I'm sorry if my post was interpeted as offering advice for particular situations, or a blanket recommendation. I was trying to point women towards information about the tests, and I did say "it can be important to look at the research, weigh the benefits and risks and your particular circumstances, and make an informed decision about your care." I also tried to provide links to articles with research so that women can look at the information for themselves to make an informed decision, rather than taking my (or anyone else's) word for it.
I also realize that this particular viewpoint (the nocebo effect and the ineffectiveness of routine testing for all women, without taking into account their particular circumstances and weighing the benefits and risks in that case) is not particularly popular, and does not sit well with many health care professionals. Nevertheless, there are midwives and doctors who do agree with it, and in fact those are the health care professionals that I have learned from. I am not a health care professional, so I am not qualified to offer advice to women about their particular situations. As a childbirth educator I can offer information, and I think it is important that women are aware that there is not unanimous agreement on these issues, and that some of the most respected voices for improving maternity care question the validity of routine prenatal testing.
I agree that "There are many valid reasons that a heath care provider would recommend any one of these tests to their patients." What we have been discussing is routine testing.
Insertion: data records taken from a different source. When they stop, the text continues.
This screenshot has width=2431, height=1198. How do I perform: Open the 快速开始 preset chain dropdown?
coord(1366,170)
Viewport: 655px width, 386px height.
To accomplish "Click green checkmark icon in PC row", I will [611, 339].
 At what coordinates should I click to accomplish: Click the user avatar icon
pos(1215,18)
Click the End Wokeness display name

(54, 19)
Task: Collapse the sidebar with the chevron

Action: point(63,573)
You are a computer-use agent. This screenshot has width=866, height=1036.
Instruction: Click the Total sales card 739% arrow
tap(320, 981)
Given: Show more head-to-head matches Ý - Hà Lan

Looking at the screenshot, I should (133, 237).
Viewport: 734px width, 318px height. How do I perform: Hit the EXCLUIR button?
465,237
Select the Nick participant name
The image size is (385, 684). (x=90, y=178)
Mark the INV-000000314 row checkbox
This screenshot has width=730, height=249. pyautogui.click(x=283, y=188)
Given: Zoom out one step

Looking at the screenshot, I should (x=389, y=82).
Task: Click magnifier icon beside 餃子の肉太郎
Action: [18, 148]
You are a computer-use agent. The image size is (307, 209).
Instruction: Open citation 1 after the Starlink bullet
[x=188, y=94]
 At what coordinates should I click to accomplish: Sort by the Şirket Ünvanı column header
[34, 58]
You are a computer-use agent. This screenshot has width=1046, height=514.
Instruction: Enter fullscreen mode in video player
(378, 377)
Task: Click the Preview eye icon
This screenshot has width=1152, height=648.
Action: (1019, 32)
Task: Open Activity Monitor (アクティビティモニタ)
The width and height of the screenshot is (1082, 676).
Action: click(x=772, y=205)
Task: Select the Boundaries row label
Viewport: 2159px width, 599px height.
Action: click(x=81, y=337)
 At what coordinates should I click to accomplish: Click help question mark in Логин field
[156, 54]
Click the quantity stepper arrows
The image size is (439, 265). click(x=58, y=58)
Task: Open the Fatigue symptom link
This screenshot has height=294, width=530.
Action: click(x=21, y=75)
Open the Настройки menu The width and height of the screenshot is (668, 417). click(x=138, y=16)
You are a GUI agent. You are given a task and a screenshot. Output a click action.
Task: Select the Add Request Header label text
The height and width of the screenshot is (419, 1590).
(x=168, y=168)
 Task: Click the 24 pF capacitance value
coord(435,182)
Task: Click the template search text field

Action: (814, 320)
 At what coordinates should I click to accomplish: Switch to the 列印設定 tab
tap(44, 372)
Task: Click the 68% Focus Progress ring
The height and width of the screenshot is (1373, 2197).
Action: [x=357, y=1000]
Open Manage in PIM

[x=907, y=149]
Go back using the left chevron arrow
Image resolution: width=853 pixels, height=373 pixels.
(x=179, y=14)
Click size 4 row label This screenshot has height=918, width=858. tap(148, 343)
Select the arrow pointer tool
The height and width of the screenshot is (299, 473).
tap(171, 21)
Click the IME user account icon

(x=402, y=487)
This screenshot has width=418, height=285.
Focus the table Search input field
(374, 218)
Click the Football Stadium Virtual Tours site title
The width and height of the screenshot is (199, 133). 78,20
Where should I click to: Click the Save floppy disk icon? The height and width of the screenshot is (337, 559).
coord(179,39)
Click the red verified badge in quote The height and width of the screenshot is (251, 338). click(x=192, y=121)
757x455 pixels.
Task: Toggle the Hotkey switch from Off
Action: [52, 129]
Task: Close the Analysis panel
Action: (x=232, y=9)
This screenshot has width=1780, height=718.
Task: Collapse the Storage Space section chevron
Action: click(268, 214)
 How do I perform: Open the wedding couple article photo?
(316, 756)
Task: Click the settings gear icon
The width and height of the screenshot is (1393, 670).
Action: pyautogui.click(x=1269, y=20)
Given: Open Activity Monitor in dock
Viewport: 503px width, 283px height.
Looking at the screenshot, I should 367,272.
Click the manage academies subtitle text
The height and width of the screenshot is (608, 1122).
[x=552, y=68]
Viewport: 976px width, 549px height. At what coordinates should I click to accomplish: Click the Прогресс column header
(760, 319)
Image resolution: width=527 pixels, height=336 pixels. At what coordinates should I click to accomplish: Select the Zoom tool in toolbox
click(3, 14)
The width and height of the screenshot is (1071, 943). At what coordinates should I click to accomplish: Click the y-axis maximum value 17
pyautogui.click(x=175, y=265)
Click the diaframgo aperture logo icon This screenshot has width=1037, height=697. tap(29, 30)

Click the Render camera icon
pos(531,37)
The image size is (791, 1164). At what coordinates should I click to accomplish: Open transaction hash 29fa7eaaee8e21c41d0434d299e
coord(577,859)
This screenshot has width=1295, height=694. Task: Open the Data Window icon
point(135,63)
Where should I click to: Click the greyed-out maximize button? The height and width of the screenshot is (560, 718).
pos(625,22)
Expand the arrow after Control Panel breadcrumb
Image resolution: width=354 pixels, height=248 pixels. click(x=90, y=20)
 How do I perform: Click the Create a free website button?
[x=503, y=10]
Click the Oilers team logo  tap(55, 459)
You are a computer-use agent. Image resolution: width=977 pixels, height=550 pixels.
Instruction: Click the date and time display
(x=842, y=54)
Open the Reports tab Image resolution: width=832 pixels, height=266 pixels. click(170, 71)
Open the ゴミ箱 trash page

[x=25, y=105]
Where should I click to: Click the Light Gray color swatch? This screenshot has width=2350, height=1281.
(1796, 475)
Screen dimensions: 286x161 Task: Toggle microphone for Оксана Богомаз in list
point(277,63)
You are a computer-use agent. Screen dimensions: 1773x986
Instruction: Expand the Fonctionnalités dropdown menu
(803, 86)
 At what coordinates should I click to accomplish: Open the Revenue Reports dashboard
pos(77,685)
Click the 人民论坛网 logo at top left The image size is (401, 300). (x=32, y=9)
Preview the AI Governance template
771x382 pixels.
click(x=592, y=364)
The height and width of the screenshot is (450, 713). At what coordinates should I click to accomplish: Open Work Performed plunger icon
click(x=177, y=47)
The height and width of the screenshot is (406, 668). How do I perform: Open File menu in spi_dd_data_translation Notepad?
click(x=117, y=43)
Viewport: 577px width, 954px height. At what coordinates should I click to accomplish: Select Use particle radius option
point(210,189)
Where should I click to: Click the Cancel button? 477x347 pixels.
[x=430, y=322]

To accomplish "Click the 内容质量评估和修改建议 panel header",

It seems that my information about urine strips may need to be assessed, which I will look into. A midwife I know uses this as part of her screening protocol for gestational diabetes, so I will ask her about it and look at the latest research.
The key here, which I think we are all trying to promote, is informed choice for each woman in her particular circumstances.
I think that my 'advertiser' identification is also detracting from this discussion, and I am not particularly impressed with mothering.com's recommendation that this would be a good way for me to let people know about my services. I will not be posting any more comments to the October 2011 DDC, as I can see that this is not the right place for me.
I, for one, appreciate the ddcc WildKingdom and NashvilleMidwife. Asheya, I'm sure you mean well and it's obvious that you care greatly about woman's birthing experiences and helping them make informed decisions which is great. But if you are posting to this DDC in your capacity as a birth educator, I think you are majorly overstepping your bounds with your posts here. Pointing people towards information so they can make their own informed decisions with the help of their health care providers is great. Saying, "Here are some studies you may want to look at and bring up with your doctor" is fine. But trying to interpret medical studies and reviews and then give advice based on them is just not something a childbirth educator is qualified to do. There are many valid reasons that a heath care provider would recommend any one of these tests to their patients.